■ Task to complete ■
Every line from the one with "The image size" through the last line below should be repeated exactly; pictures stay out of the copy.

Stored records
________

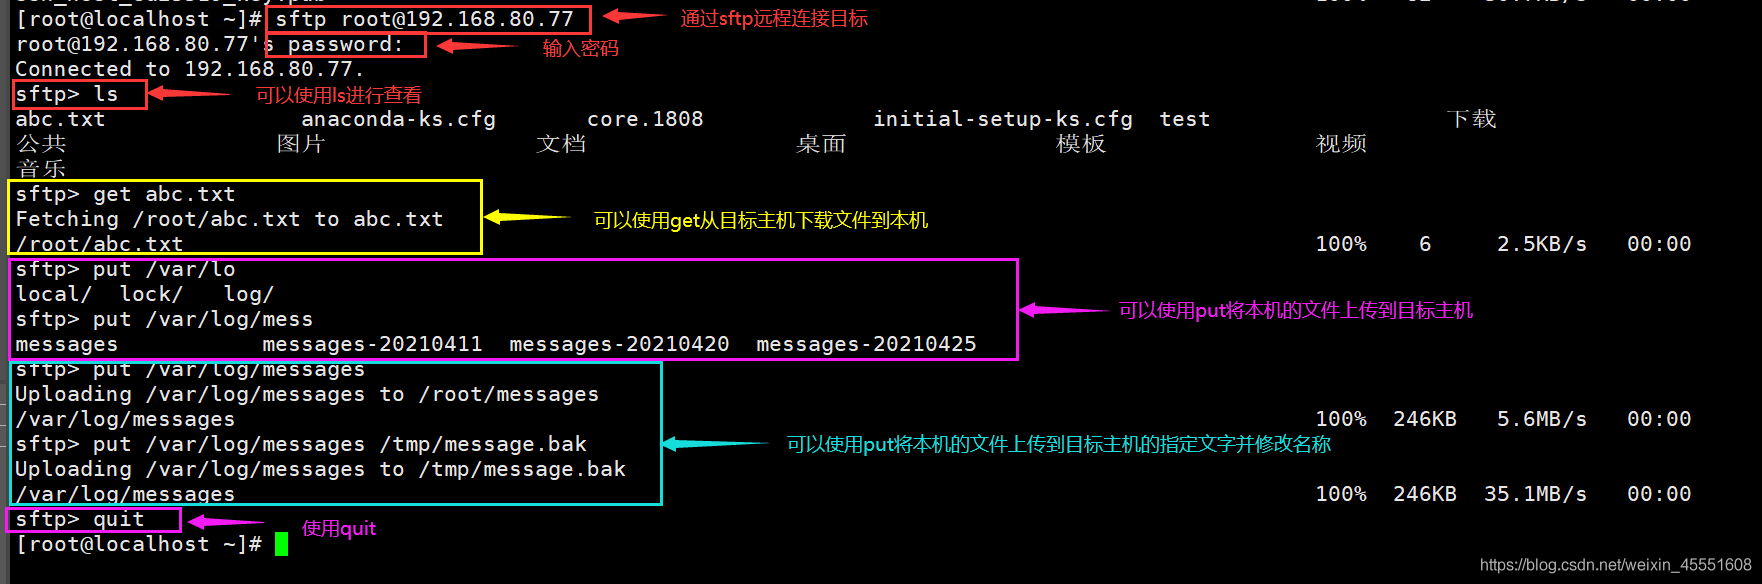
Task: Click messages-20210411 completion suggestion
Action: click(x=372, y=344)
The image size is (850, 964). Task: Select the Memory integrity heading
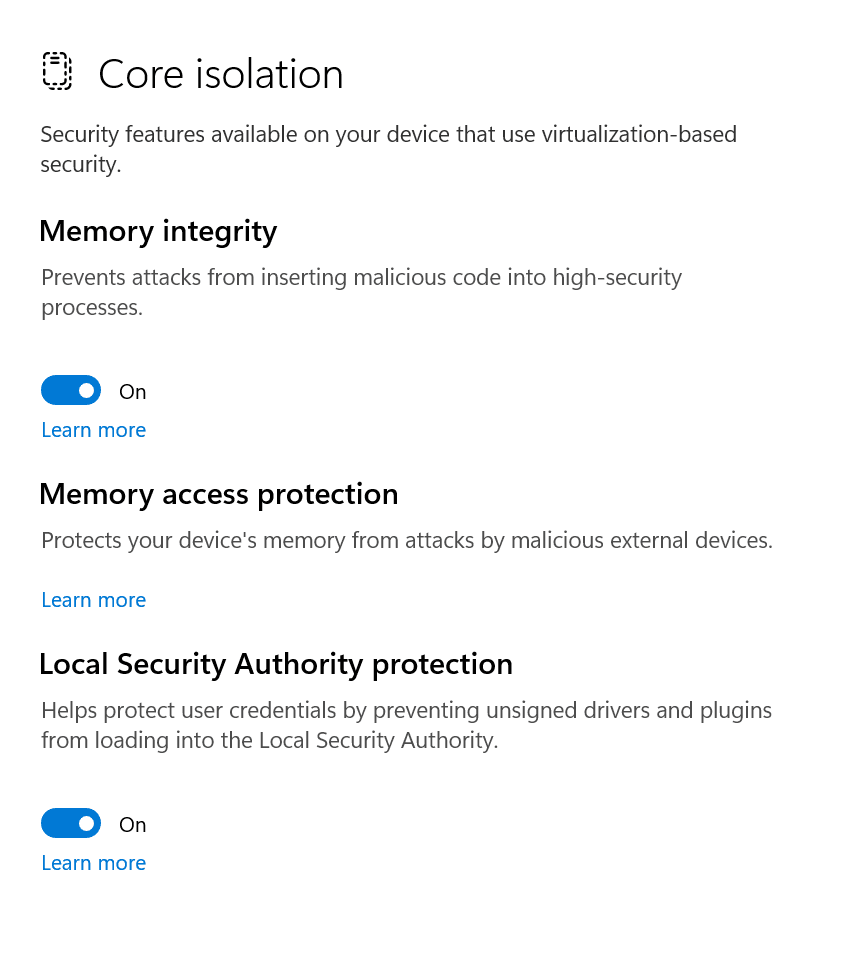tap(158, 232)
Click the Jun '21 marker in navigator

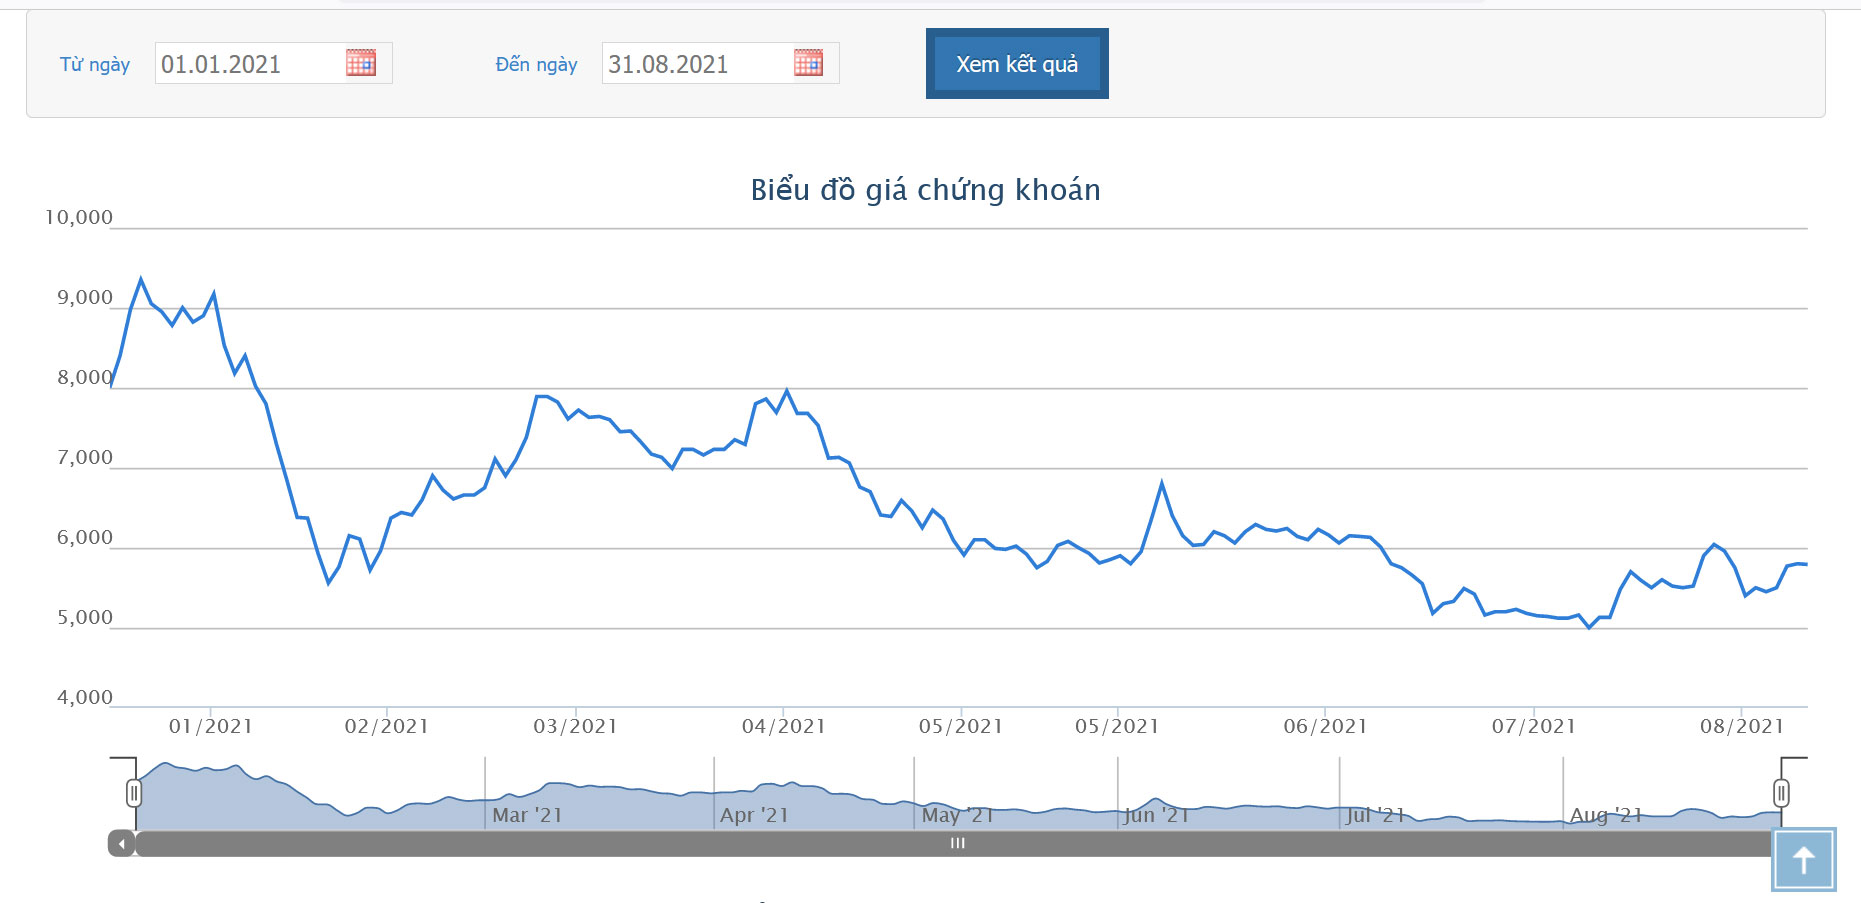[x=1157, y=815]
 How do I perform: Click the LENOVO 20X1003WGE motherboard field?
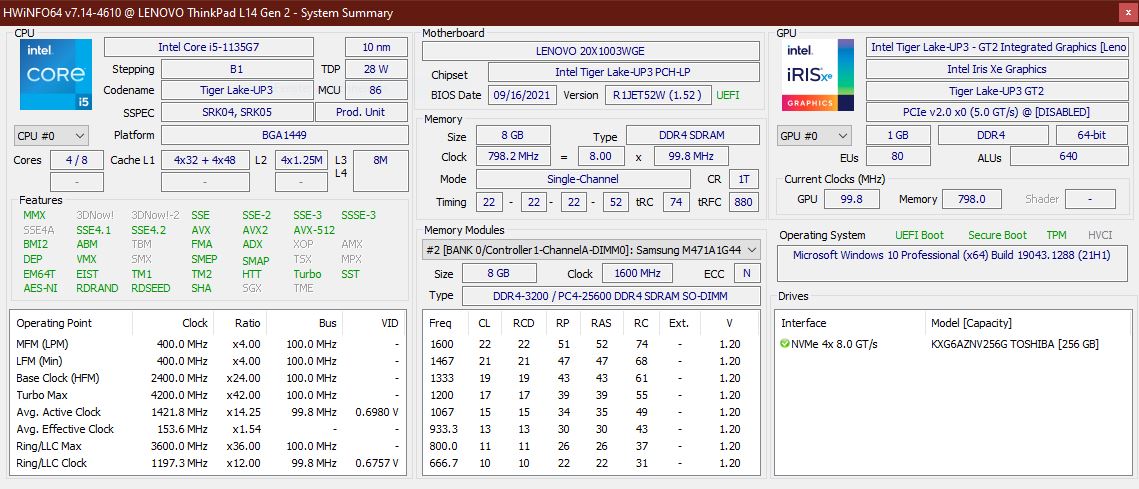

________

■ Solution to the problem ■
The image size is (850, 964). Task: Select the Memory integrity heading
tap(158, 232)
Click the Jun '21 marker in navigator

[x=1157, y=815]
 How do I perform: Click the LENOVO 20X1003WGE motherboard field?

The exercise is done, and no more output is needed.